-- YOUR INSTRUCTIONS --
Pictures stay out. Extract the lines below from the first one through the line with "Task: Click the -40%", both included.

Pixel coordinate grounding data
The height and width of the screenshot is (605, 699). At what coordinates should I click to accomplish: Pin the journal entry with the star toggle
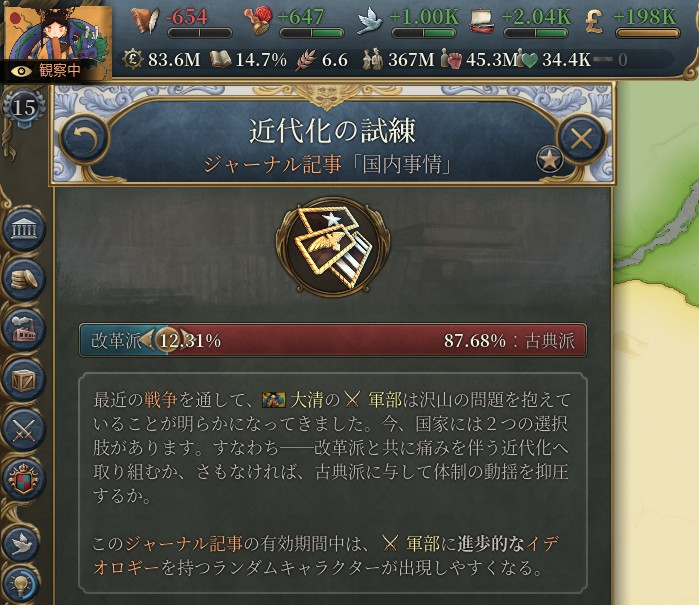tap(549, 159)
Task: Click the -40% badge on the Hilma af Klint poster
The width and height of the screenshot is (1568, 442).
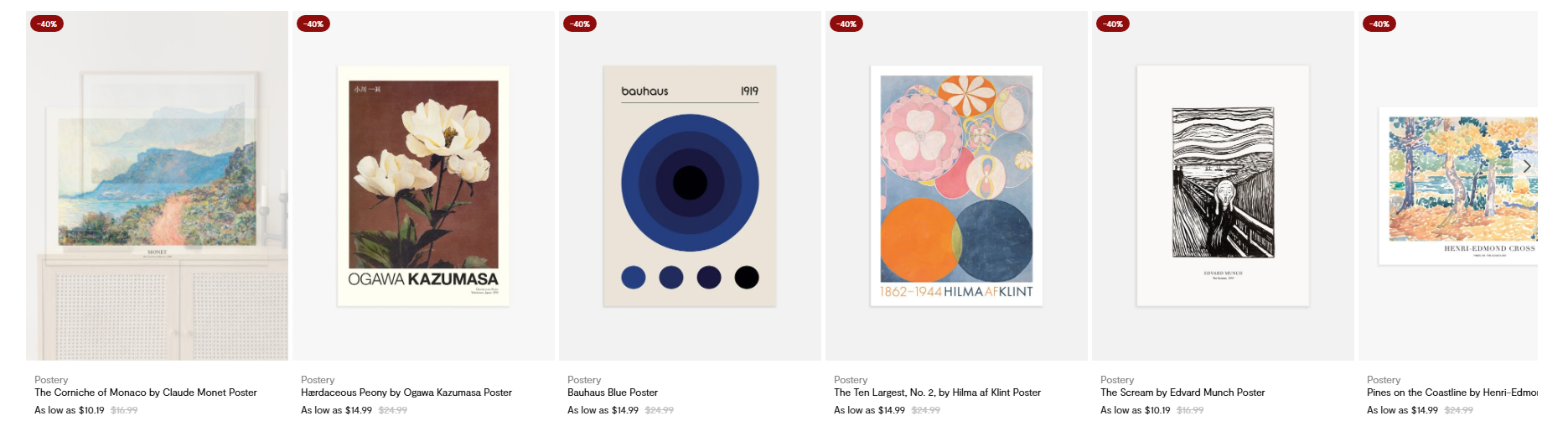Action: point(846,23)
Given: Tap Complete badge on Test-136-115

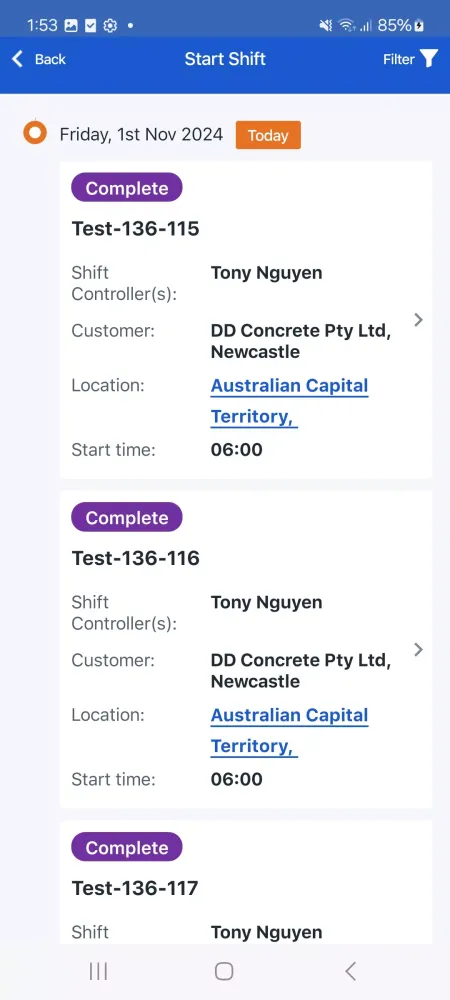Looking at the screenshot, I should coord(127,188).
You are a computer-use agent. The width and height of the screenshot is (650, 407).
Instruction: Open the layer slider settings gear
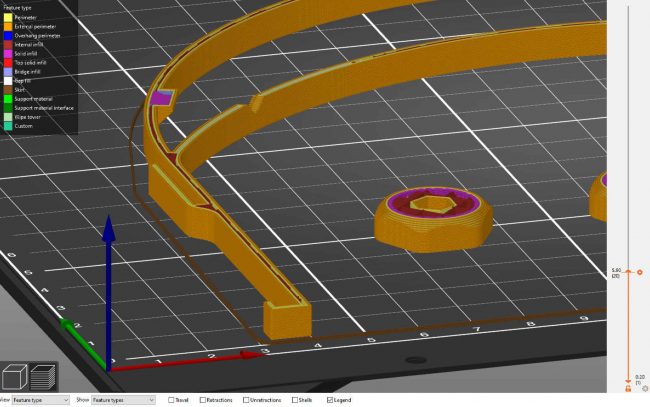click(x=645, y=388)
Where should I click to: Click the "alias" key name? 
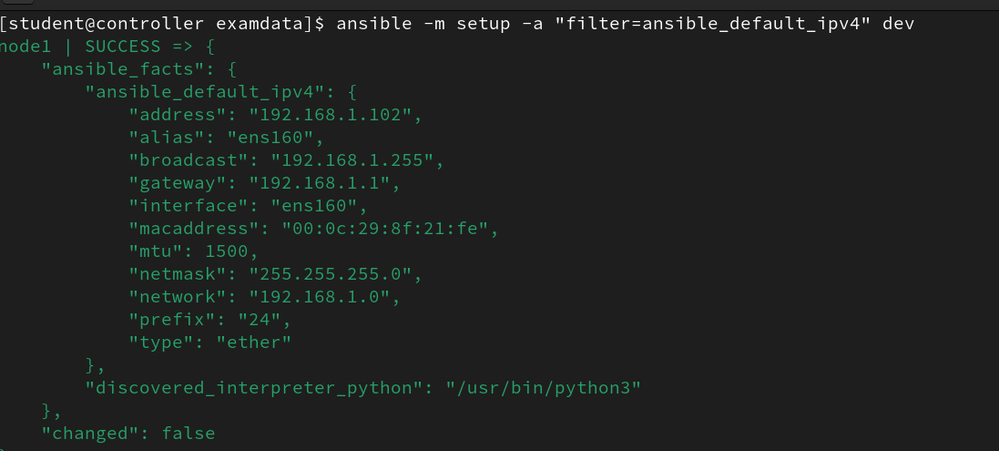coord(166,138)
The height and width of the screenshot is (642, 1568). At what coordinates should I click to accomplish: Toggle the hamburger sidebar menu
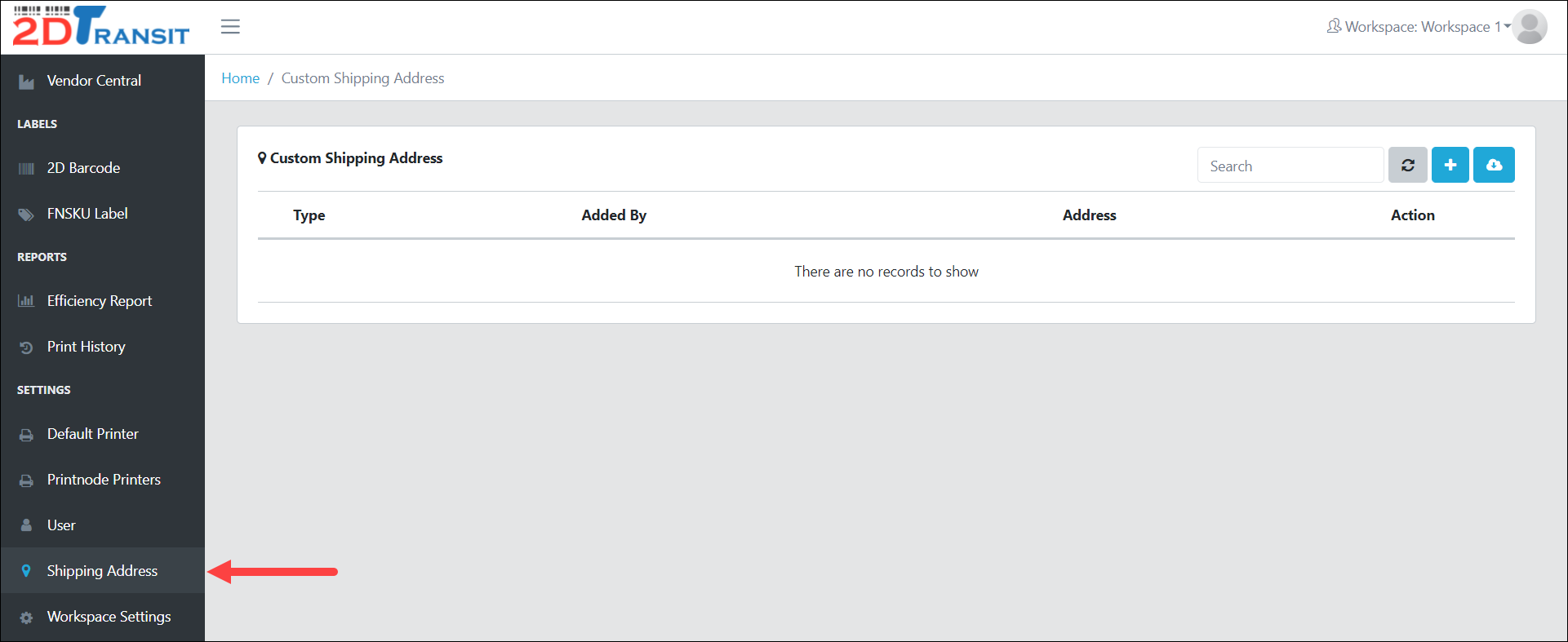coord(230,27)
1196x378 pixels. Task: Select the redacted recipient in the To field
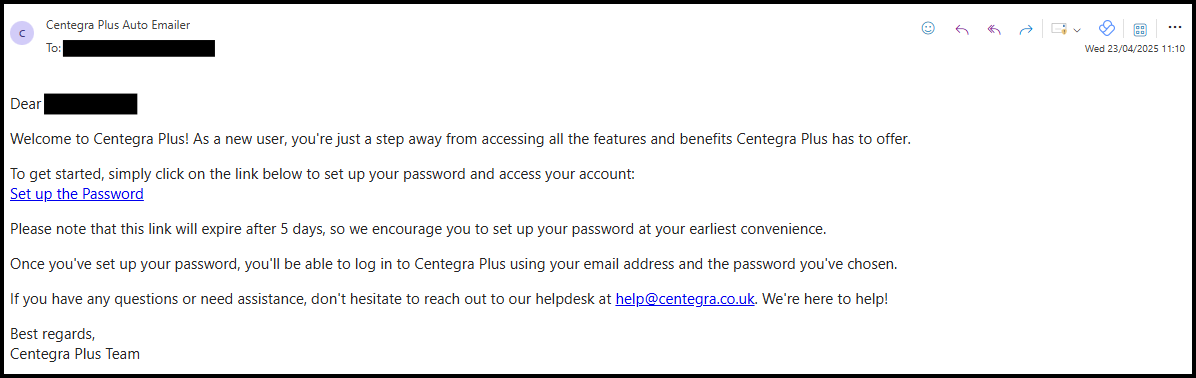139,49
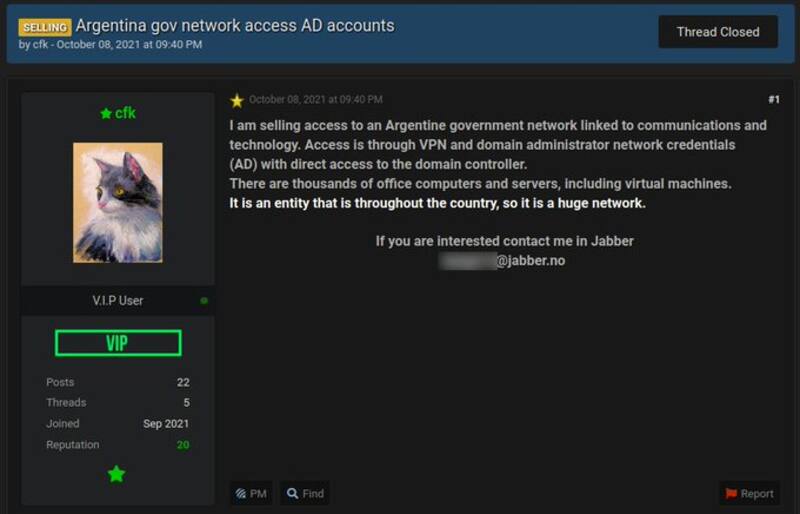Click the PM message icon
This screenshot has width=800, height=514.
[x=240, y=493]
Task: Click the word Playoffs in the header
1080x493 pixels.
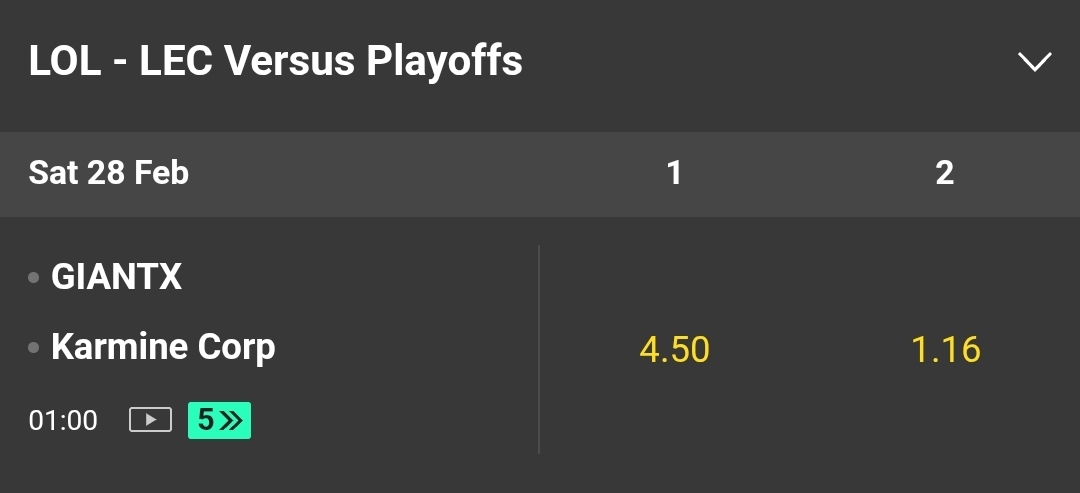Action: pos(444,62)
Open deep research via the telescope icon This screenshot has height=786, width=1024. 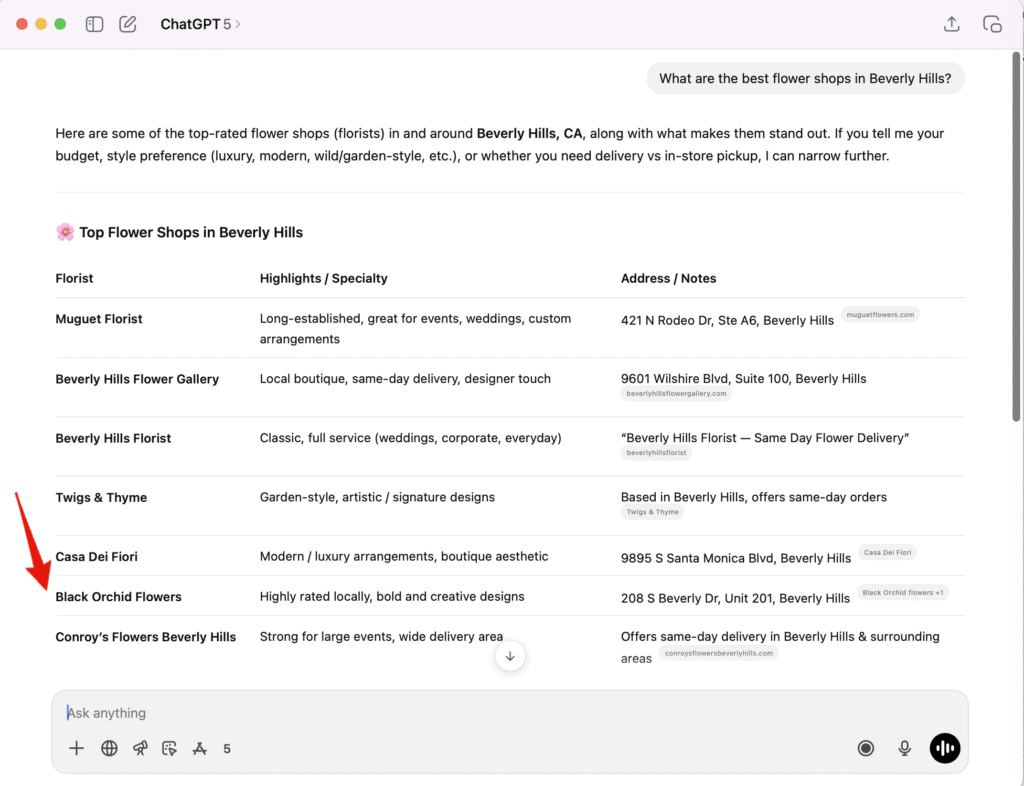pos(140,747)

-- SOLUTION FOR THIS EXERCISE --
The height and width of the screenshot is (605, 699). At what coordinates should I click to accomplish: Pin the journal entry with the star toggle
tap(549, 159)
Task: Click the -40% badge on the Hilma af Klint poster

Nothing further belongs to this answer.